3. Hit Ctrl+Shift+I (this wil inverse the selection) and then go to Filter>>Blur>>Gaussian Blur and use this settings(of course, you can change the radius if you want):










4. Now hit Ctrl+Shift+I (this will return you to your previous selection). Then hit Ctrl+J (this will create a new layer. Now, with the new created layer selected, go to Layer>>Layer Style and apply Stroke and Drop Shadow with this settings:



















5. And you're done. Here is what I got(of course, you can choose not to apply the stroke or the drop shadow and you'll still get a great frame):










Ok to add txt to your image follow this guide

1. Select the txt icon circled below










2. Select the font, colour and size you require, as below










3. Move the txt into place and that's you finished










Hope this helps everyone


----------



## Detail My Ride

I Still Want To Know How To Put Business Names At Bottom Of Pics!


----------



## Jmax

lol, now added


----------



## DarrylB

13yearoldetailer said:


> I Still Want To Know How To Put Business Names At Bottom Of Pics!

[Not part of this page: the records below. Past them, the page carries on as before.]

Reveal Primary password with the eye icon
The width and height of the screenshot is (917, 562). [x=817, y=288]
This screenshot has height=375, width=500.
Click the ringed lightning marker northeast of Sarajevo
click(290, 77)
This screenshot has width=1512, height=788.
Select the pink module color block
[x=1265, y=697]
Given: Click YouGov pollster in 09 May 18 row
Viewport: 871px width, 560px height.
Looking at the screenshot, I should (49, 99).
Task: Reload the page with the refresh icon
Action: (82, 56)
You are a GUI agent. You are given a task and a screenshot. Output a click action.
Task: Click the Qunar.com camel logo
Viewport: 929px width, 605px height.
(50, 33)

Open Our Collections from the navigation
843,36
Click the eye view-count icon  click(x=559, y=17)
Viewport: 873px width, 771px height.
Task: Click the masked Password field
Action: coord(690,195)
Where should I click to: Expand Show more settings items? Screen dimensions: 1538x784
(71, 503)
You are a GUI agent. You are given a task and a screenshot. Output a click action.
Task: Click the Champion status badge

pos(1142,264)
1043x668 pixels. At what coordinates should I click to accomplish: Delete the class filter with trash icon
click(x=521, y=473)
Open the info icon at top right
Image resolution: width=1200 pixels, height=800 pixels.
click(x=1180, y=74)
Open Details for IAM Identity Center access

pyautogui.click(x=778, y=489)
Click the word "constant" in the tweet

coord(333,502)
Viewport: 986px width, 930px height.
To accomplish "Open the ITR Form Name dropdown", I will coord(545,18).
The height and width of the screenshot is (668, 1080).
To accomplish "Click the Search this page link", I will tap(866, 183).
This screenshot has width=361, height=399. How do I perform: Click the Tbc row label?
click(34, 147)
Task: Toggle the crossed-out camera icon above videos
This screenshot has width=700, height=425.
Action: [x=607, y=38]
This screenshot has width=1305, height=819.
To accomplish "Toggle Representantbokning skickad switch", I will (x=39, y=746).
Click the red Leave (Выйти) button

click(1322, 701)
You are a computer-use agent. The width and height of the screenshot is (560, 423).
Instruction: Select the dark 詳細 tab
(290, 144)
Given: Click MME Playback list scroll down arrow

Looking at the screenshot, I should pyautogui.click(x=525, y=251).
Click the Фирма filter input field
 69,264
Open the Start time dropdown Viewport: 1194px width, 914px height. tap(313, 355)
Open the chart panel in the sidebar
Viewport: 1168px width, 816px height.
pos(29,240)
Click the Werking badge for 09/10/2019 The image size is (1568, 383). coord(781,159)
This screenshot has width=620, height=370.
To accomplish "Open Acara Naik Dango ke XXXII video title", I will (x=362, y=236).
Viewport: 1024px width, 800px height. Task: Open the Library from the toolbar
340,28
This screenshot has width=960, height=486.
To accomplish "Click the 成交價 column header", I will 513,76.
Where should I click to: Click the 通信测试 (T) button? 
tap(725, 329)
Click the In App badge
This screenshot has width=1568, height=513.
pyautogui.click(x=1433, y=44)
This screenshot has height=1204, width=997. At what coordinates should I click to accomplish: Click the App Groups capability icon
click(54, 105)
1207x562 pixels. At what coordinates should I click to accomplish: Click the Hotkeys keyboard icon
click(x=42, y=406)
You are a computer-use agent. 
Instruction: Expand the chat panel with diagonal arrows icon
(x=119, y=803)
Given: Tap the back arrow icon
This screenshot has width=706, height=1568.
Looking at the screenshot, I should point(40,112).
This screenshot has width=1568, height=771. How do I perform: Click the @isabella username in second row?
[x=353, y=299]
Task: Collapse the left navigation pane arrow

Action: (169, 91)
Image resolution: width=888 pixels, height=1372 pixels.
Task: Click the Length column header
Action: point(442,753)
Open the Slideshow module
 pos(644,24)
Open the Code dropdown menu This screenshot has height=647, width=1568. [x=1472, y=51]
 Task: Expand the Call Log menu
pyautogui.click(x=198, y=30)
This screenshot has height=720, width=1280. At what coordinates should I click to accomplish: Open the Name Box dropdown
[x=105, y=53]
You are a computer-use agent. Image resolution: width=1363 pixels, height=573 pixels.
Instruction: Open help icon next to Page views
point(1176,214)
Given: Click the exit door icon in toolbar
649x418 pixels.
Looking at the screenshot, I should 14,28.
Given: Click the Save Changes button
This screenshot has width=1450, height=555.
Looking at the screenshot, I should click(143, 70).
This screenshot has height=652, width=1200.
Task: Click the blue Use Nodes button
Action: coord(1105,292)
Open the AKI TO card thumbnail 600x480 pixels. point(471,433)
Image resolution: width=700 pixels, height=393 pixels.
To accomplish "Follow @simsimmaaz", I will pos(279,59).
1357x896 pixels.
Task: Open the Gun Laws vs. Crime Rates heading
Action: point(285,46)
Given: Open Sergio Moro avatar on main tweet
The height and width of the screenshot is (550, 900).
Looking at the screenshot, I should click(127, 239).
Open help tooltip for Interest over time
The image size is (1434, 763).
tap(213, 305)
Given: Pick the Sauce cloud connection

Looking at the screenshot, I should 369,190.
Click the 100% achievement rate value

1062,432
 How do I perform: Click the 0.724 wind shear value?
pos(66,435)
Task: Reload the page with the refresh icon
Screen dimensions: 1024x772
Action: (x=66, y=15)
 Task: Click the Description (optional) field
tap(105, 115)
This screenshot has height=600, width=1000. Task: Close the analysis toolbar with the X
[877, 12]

Good point, always wondered how thats done.

Nice tutorial!

I have also used this place in the past for help with PS pics

http://www.digimods.co.uk/tutorials/tutorials.htm

check the list on the left of the page


----------



## Detail My Ride

Jmax said:


> lol ok ill add it in later


----------



## parish

All these posts about Photoshoppery has inspired me to start playing around with The GIMP so, combining the technique in this thread and bigsyd's thread I've come up with this.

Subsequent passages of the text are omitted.